> [YOUR TASK]
Once you find the line with "Click the 18.297 Stück value", output it and every line after it exactly, through the last line of the listing, but no pictures.
=== Section Start ===
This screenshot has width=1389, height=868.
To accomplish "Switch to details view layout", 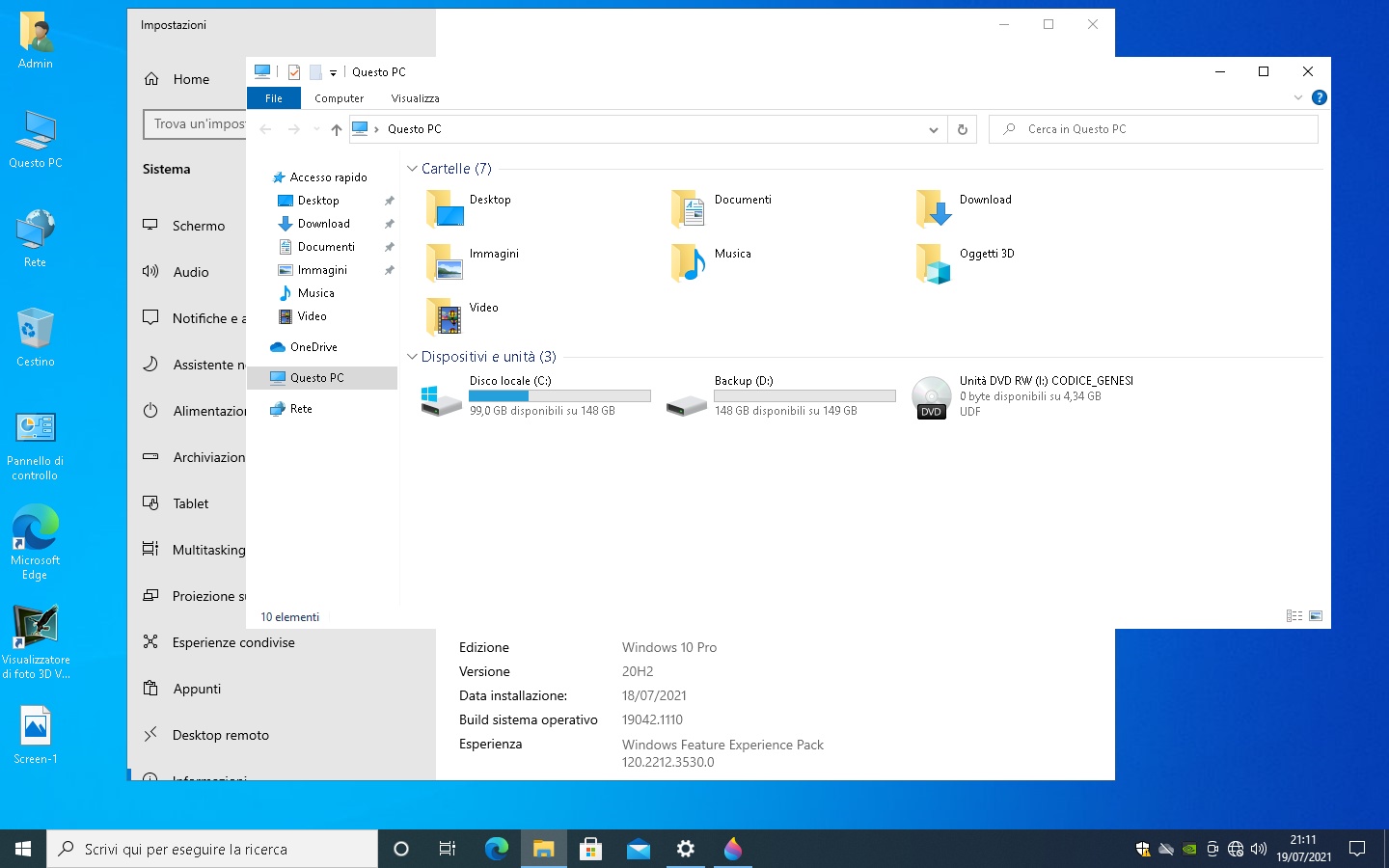I will pyautogui.click(x=1294, y=616).
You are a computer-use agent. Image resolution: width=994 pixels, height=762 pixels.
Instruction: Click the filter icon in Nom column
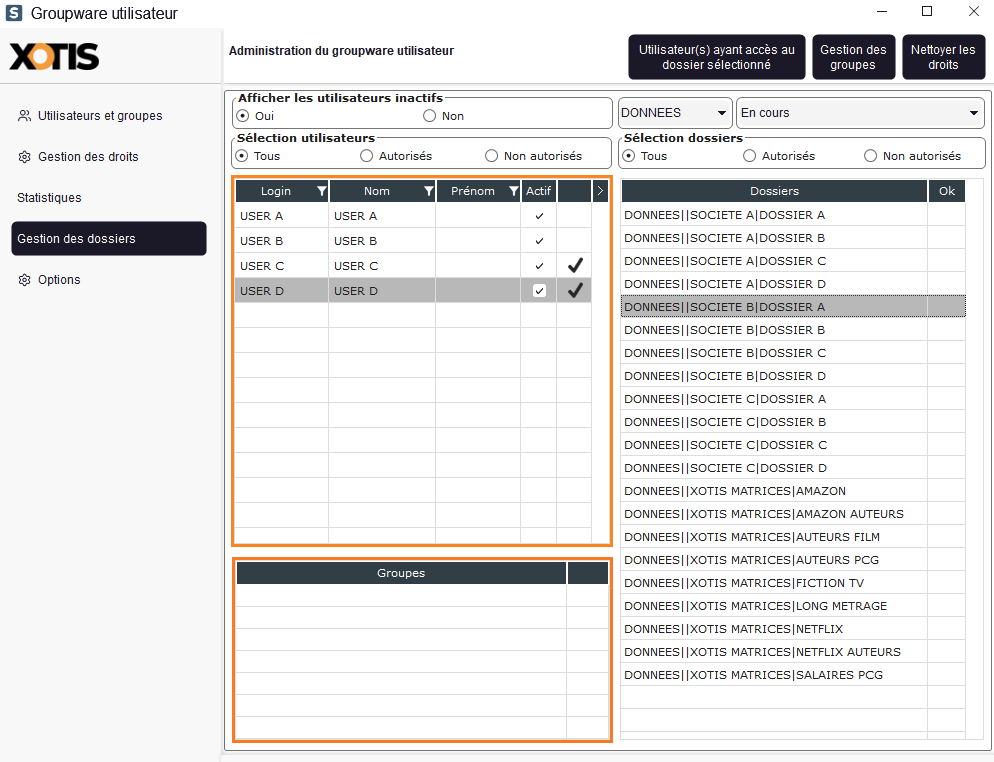point(428,191)
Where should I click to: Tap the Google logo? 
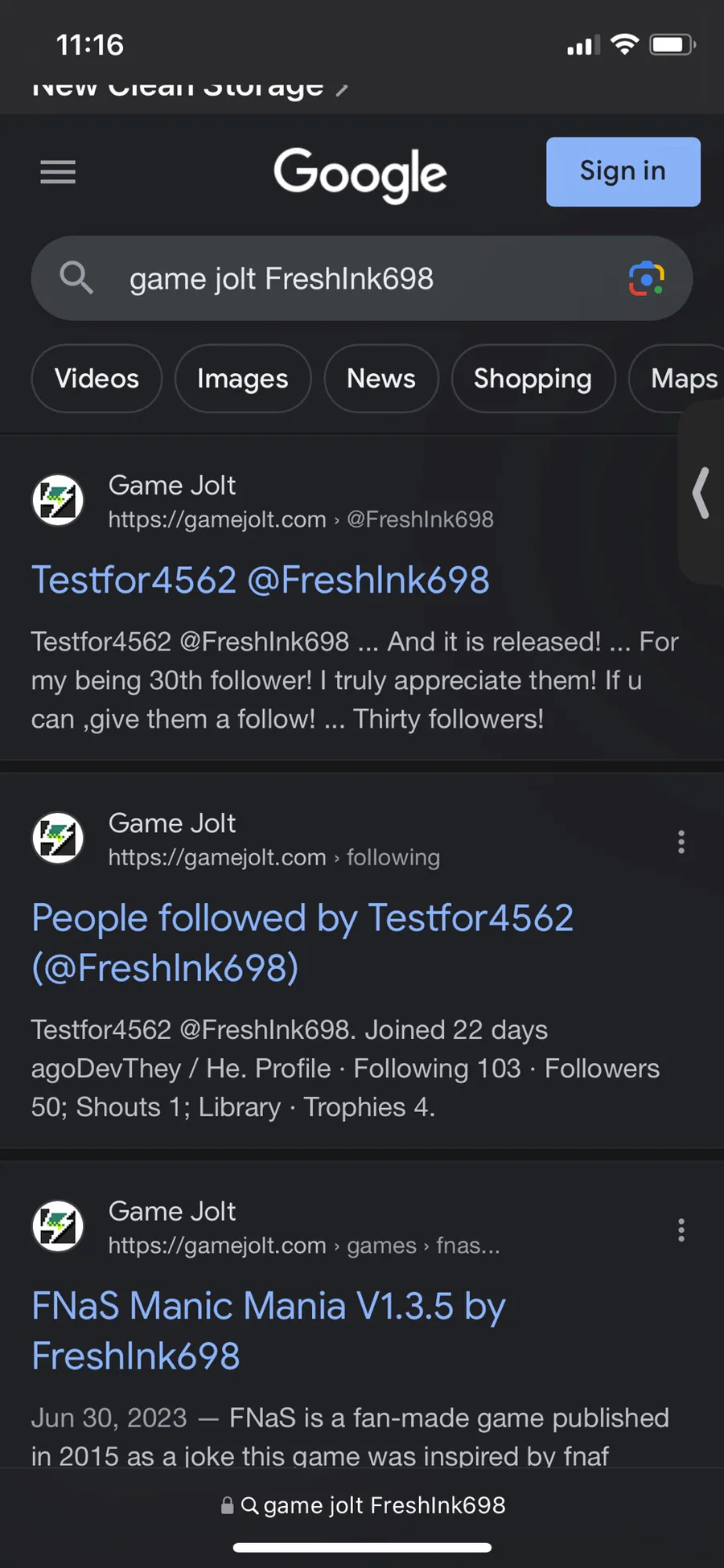pos(360,174)
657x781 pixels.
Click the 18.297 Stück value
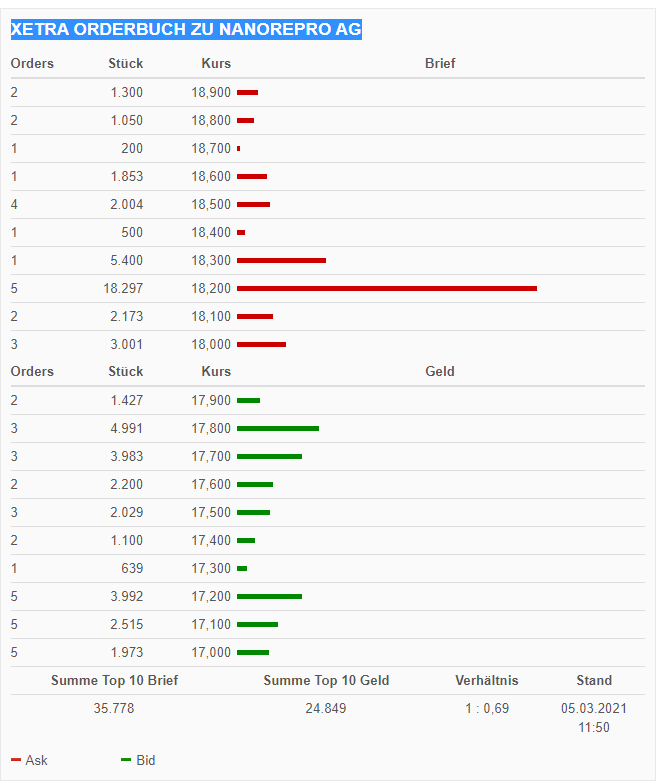[x=123, y=288]
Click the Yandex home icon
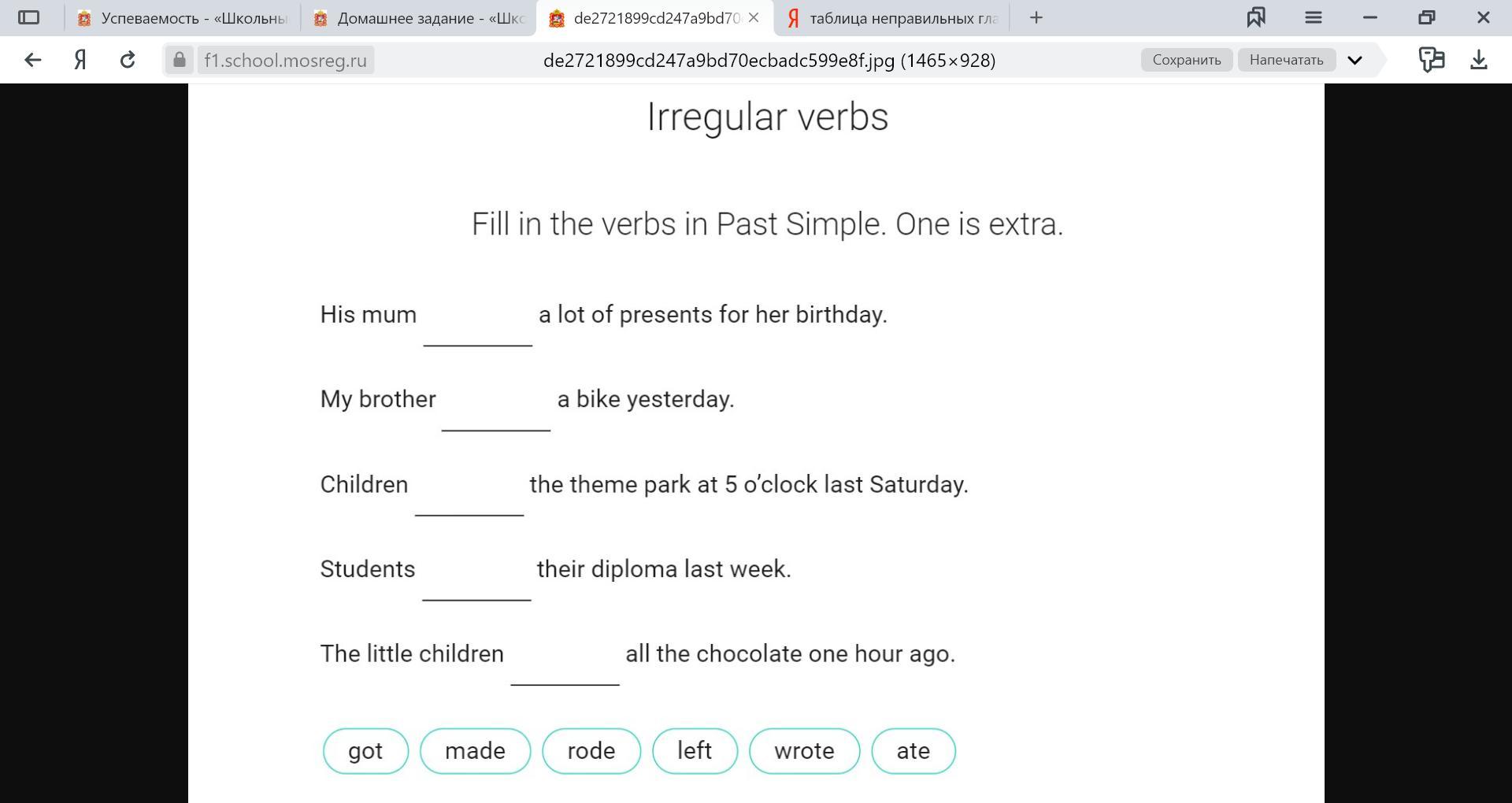This screenshot has width=1512, height=803. (x=80, y=60)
=== Section End ===
> [EXERCISE RESULT]
Click the 18.297 Stück value
[x=123, y=288]
Click the Yandex home icon
This screenshot has width=1512, height=803. (x=80, y=60)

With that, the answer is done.